Thanks to the generosity of Kinko’s employees working the graveyard shift and the artistic contributions of Susan Pratte, Brooke Lober and Eleanor Herasimchuk, Edney produced a series of zines titled junkphood, which enjoyed worldwide distribution thanks to the support of the Harm Reduction Coalition, Drug Policy Alliance and Lindesmith Center. Looking for any excuse to shut down SCNEP, the Santa Cruz Police Department pressured Edney to discontinue the publication and distribution of the zine. Edney told them what they wanted to hear and went on to publish four additional issues which distributed covertly.
COKED UP PUFFS
AMPHETAMINE
UFO STUDY
This comprehensive strategy widened the scope of the harm reduction movement. Groups like SCNEP focused on the bigger picture needs of people at risk for contracting HIV/AIDS, and ultimately, viewed programs like the needle exchange as a way to protect communities against a wider variety of hardships and illnesses, namely overdose. As a means to an end, Edney served as co-investigator for the You Find Out (UFO) Study at the University of California at San Francisco. Initially, the study’s main objective set out to study hepatitis B and C prevalence among young injection drug users in San Francisco.
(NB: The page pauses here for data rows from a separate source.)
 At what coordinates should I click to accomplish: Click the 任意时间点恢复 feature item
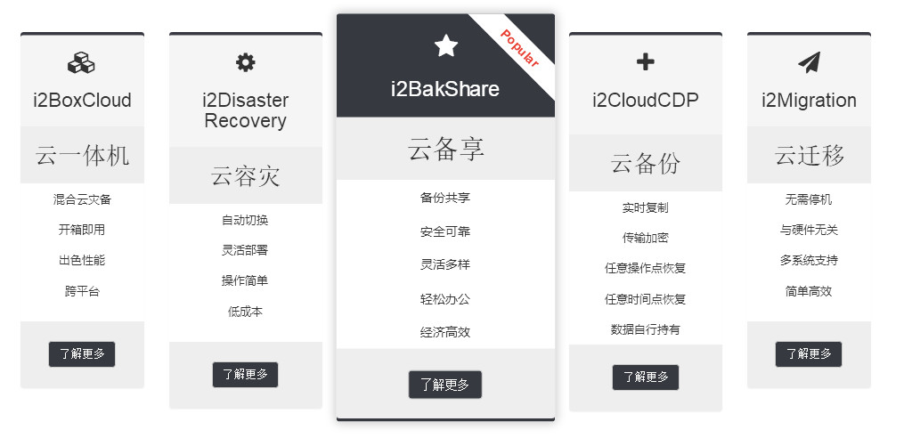[645, 299]
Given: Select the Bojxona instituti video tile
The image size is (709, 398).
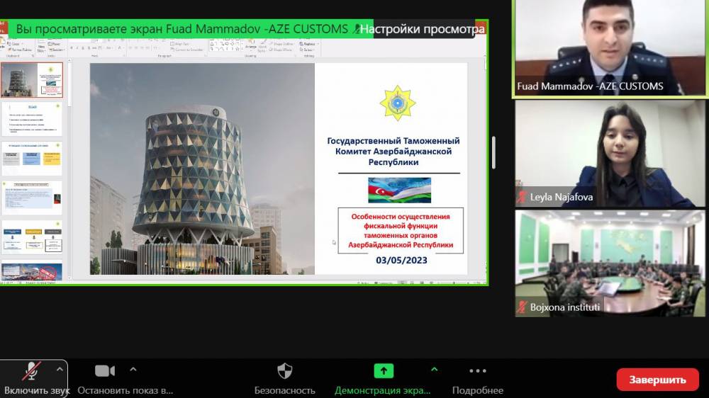Looking at the screenshot, I should pyautogui.click(x=610, y=263).
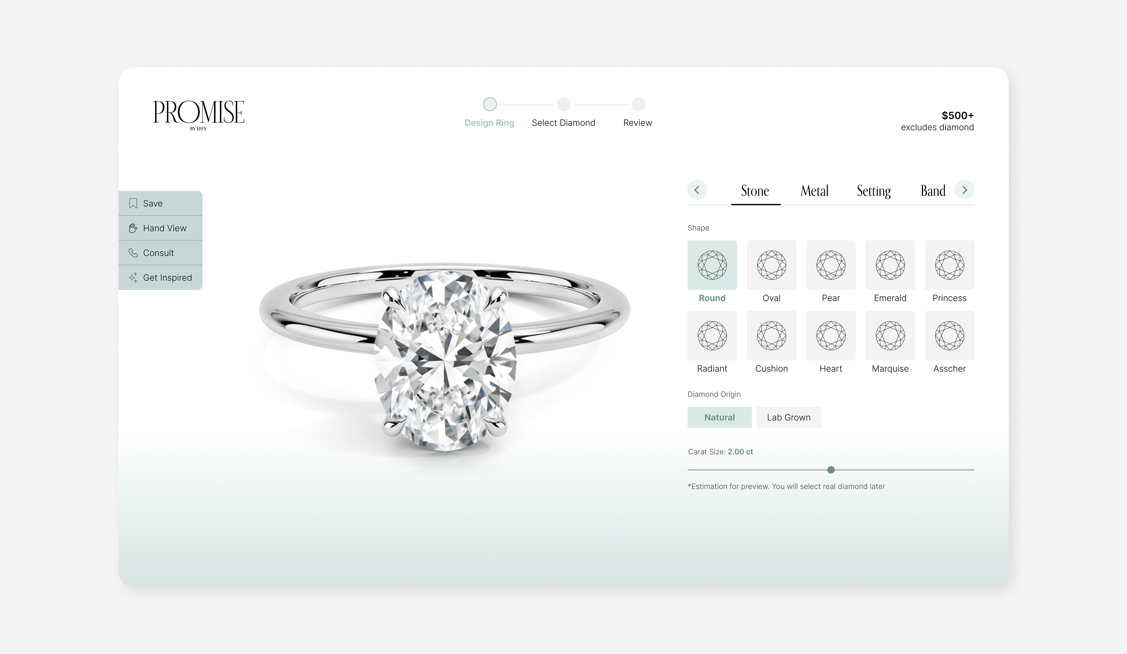The image size is (1127, 654).
Task: Click the left chevron beside Stone tab
Action: 697,190
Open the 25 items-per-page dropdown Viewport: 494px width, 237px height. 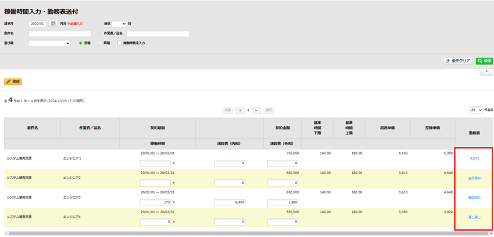(475, 109)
When UCSF approached Edney about including SCNEP as a second cohort, they were just beginning to notice what Edney had known for years. Overdose was the primary concern of younger users as opposed to HIV&HCV. The synergistic relationship between the experience of people who use drugs and the findings from the UFO Study resulted in foundational overdose prevention messaging such as not using alone, not mixing heroin with benzos and doing tester shots. What began as a serological investigation with a vaccine program morphed into the first overdose data of its kind in the US.